## DATA SUPPLIED

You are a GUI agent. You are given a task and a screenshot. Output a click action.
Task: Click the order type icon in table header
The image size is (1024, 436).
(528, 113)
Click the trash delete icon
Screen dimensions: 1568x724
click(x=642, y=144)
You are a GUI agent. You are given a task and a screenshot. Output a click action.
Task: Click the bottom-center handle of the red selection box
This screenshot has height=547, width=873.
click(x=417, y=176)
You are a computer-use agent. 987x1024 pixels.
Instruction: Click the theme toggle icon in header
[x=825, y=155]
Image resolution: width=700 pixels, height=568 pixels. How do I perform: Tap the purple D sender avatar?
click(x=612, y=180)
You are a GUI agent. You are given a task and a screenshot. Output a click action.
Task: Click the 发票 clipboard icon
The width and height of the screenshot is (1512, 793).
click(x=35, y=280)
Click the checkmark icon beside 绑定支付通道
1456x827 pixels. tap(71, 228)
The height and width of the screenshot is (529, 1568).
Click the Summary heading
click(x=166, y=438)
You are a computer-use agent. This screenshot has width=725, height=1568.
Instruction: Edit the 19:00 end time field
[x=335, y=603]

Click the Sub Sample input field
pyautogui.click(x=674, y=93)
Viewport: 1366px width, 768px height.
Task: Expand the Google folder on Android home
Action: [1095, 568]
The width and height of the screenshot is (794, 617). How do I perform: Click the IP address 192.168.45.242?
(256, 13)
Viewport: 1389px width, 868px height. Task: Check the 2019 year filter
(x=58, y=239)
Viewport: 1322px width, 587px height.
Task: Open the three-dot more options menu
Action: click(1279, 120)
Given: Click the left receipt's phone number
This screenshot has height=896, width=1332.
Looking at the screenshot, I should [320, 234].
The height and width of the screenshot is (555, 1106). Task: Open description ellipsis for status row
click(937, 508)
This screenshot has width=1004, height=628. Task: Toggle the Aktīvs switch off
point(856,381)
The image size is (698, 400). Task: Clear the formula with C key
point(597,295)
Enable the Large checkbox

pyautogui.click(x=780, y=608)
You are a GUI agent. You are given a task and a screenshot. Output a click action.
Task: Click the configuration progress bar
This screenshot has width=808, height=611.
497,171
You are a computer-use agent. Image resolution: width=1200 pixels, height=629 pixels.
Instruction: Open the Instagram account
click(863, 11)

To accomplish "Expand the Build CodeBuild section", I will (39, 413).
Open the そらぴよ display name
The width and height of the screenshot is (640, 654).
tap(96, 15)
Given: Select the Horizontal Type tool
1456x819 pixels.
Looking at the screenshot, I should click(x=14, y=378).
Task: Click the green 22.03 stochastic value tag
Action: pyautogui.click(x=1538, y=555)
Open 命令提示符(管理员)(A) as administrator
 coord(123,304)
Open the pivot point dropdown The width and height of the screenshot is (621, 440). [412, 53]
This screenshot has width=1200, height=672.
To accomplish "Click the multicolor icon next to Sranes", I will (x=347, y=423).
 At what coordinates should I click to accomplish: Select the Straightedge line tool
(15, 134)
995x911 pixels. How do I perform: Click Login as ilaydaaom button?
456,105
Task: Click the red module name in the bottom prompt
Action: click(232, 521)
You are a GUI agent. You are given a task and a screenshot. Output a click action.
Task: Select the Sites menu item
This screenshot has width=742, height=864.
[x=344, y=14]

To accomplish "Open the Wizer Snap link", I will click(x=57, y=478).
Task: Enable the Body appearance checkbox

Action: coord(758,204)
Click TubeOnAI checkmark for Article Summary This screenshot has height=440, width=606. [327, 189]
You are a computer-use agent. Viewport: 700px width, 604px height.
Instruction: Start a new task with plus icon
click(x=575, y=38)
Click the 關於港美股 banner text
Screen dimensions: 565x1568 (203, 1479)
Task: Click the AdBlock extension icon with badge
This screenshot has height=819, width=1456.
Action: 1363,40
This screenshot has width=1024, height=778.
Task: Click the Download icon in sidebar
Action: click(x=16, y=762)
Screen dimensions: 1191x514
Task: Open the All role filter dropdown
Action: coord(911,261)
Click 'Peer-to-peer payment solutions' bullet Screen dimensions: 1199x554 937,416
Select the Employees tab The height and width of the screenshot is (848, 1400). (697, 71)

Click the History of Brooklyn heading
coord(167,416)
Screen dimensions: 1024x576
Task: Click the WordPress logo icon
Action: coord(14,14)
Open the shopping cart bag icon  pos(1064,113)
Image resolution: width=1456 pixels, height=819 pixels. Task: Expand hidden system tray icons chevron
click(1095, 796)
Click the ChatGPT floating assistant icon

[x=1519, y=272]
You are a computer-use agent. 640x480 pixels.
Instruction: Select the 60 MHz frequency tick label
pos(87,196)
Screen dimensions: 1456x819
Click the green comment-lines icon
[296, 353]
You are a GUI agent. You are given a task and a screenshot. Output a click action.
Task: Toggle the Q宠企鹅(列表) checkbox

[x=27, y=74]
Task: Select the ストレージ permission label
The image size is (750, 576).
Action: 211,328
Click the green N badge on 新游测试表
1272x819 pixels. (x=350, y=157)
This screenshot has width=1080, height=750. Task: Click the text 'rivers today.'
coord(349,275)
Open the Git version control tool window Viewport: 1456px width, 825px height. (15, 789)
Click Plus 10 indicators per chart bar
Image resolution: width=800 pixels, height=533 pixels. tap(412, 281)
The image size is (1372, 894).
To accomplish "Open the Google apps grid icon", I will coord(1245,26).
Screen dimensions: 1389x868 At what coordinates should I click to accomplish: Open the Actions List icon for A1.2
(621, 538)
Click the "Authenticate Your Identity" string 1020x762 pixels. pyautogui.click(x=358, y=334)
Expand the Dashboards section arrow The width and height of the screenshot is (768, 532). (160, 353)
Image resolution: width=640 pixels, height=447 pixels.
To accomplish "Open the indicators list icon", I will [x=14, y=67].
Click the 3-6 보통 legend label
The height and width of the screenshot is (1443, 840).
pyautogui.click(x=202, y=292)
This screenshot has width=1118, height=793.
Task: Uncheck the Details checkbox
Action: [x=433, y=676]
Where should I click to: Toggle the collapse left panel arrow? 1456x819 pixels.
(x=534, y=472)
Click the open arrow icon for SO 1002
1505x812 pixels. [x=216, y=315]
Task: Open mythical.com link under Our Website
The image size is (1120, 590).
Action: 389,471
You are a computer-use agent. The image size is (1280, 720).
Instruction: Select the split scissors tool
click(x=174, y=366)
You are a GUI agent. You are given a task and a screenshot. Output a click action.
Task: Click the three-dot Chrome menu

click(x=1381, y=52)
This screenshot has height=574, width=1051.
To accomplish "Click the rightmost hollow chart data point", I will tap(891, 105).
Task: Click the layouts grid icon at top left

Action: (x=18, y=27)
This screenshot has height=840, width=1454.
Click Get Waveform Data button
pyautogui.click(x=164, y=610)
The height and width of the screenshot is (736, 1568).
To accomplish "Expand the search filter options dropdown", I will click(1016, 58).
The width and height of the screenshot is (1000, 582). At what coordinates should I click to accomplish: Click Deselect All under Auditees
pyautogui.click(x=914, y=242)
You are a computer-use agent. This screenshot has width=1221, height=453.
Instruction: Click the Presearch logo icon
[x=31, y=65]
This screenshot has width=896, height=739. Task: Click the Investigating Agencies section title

## REQUIRED WORK
Copy the rows above word for word, starting with the line containing "This screenshot has height=574, width=1051." and ending with the line containing "pyautogui.click(x=164, y=610)".

## TASK RESPONSE
This screenshot has height=574, width=1051.
To accomplish "Click the rightmost hollow chart data point", I will tap(891, 105).
Task: Click the layouts grid icon at top left

Action: (x=18, y=27)
This screenshot has height=840, width=1454.
Click Get Waveform Data button
pyautogui.click(x=164, y=610)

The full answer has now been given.